__WHAT NEEDS TO BE DONE__. Where a line below includes the word "accomplish", copy that line.

EXERCISE MATERIALS Start Marker

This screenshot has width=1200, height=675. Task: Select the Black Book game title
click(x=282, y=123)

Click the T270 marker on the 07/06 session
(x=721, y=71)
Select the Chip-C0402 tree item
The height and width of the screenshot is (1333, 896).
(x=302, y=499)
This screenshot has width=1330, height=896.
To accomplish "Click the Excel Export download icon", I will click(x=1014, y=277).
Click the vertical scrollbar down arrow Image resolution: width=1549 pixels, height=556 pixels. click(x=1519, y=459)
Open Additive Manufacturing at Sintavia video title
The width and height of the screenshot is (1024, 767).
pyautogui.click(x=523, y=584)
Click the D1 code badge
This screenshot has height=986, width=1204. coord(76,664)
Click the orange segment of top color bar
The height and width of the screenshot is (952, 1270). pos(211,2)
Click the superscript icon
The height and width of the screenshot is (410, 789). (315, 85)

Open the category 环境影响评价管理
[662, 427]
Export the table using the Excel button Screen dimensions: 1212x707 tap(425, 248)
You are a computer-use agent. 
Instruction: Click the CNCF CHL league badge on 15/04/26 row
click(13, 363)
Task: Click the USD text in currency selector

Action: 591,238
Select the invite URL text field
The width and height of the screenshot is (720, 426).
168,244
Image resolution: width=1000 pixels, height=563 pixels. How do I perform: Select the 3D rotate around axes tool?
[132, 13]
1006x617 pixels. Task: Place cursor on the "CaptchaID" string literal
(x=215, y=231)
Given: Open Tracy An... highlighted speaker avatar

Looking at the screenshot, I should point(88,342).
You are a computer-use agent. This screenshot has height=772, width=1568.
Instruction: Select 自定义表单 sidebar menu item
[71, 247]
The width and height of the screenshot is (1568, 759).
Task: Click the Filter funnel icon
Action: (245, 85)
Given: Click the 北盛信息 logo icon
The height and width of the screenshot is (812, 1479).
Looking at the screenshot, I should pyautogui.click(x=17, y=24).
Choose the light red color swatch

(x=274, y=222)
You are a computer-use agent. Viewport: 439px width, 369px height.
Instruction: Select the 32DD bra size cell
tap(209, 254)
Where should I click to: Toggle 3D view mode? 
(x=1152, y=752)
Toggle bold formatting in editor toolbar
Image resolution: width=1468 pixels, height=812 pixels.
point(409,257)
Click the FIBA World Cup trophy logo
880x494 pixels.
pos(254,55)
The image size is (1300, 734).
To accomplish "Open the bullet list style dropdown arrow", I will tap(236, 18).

EXERCISE MATERIALS End Marker

__EXERCISE SOLUTION__.
To accomplish "Click the Excel Export download icon", I will click(x=1014, y=277).
To accomplish "Open the bullet list style dropdown arrow", I will tap(236, 18).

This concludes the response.